Jack the Giant Slayer
Nicholas Hoult, Eleanor Tomlinson, Stanley Tucci, Ian McShane, Bill Nighy, Ewan McGregor
US theatrical: 1 Mar 2013 (General release)
UK theatrical: 1 Mar 2013 (General release)
There is nothing wrong with spectacle, as long as it delivers visually and can add a minor moment of meaningful subtext, or something like it—and even then, that’s not really a mandate. Indeed, a lot of potential popcorn entertainments get away with being nothing more than empty cinematic calories—a tasty treat, but rather hollow and unhealthy inside. Of course, there’s nothing wrong with being vapid or indistinct. To paraphrase a character from Woody Allen’s Stardust Memories, “empty spectacle is better than no spectacle, right?”
Well, not always. Take the latest from unduly heralded filmmaker Bryan Singer. Jack the Giant Slayer must have seemed like a great idea on paper—update the fairy tale with a post-modern sensibility and lots of CGiants, amplify the action and lower the moral. Unfortunately, the result is a whisper thin excuse for bombast, a bunch of sound and fury which, in the end, signifies nothing more than the loss of $12 and a pointless night out.
Jack (Nicholas Hoult) is a poor farm boy sent off by his uncle to sell the family horse and cart.

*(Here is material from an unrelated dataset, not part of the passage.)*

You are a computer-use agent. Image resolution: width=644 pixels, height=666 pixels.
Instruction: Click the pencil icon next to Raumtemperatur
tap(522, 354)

He travels to the kingdom of Cloister in hopes of finding a buyer. Instead, he discovers Princess Isabelle (Eleanor Tomlinson), a beautiful if rebellious girl who wants nothing to do with her father, King Brahmwell’s (Ian McShane) plans - including marrying his chief advisor, Lord Roderick (Stanley Tucci). Losing his steed to a monk, he comes into possession of some ancient artifacts—read: magic beans— that soon grow into a towering beanstalk. The destination - ‘that place between Earth and Heaven’ where a race of giants have been exiled. Longing for the taste of human flesh, they are waiting for the right moment to step back on Earth. Apparently, an ancient crown controls the behemoths, and when it falls into the wrong hands, Cloister - and the surrounding countryside—is doomed. It is up to Jack and the King’s guard to save the day.

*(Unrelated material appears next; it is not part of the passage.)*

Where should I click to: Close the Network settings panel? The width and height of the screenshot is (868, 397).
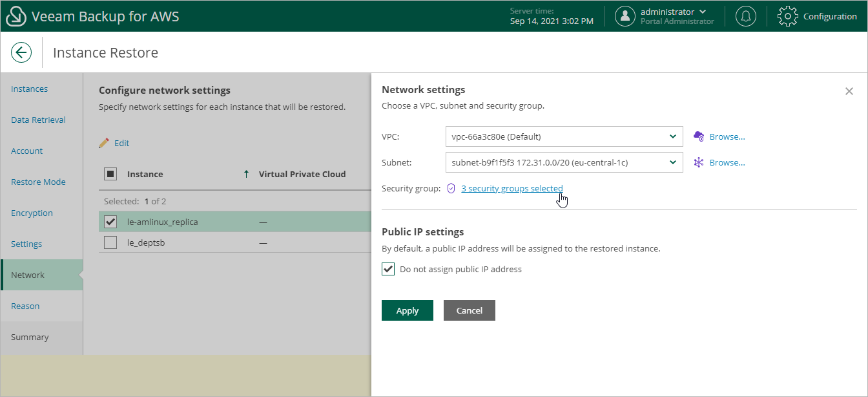click(849, 91)
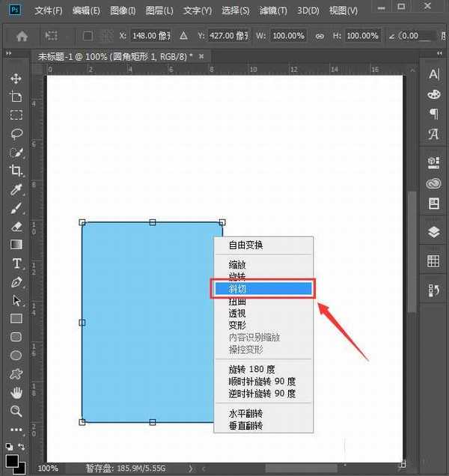This screenshot has width=449, height=476.
Task: Open the status bar info arrow menu
Action: [190, 468]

Like most of today’s mainstream product, Jack the Giant Slayer wants to be one thing while firmly planted in the crass consumer commercialism of the studios circa 2013. While Bryan Singer and his defenders can twist this take on the classic kiddie story into some sort of motherboard supported Harryhausen homage, the truth is far more minor. This is yet another excuse to fill the 3D screen with pointless computer animation subbing for practical F/X, noise and motion taking the place of emotion and excitement. We don’t really care what happens to Jack, if he gets the girl, or whether or not Lord Roderick will get his eventual comeuppance. Everything here is so predetermined, so prefabricated and prepackaged that the conclusions are as given as the set-ups suggest. If contrivances were king, this film would rule Cloister, not Ian McShane.
Not that the actors don’t give it a decent try. Hoult, whose a hundred light years away from this amazing debut in About a Boy, is a nice enough lead, but he lacks the kind of inherent heft to make his quest something more substantial. He was much better in last month’s Warm Bodies. Tucci, on the other hand, is all hambone and histrionics. If he had a cape and a curly moustache, he could be Snidely Whiplash’s brother, right down to the cartoony nature of the performance. McShane seems lost in the limits of his character, as does Ewan McGregor as the King’s lead guard. Even Ms. Tomlinson seems stuck in a different movie (or a wholly familiar one - right Brave?), more attention having gone to the various elements of our monster villains that anything else here. From a lead creature (voiced by Bill Nighy) with a second, mutant head to a shaggy haired hulk who longs for a leadership position, we know more about the meanies than those meant to defeat them.
Singer struggles, showing once again his overall weakness as a filmmaker. When he’s got good stuff to work with, like Christopher McQuarrie’s brilliant script for The Usual Suspects, he seems like a genius. But when given the reigns of something that requires a bit more input, he’s lost. There are sequences at the beginning, meant to signify some kind of interpersonal depth, that just die onscreen. They offer nothing but a stopgap until the giants come calling. Similarly, when we get to the sky-bound land, there is no mythology established, no attempt to explain away the situation except to argue that “legend has become reality.” Really? That’s it? And why is giant world such a sausage fest?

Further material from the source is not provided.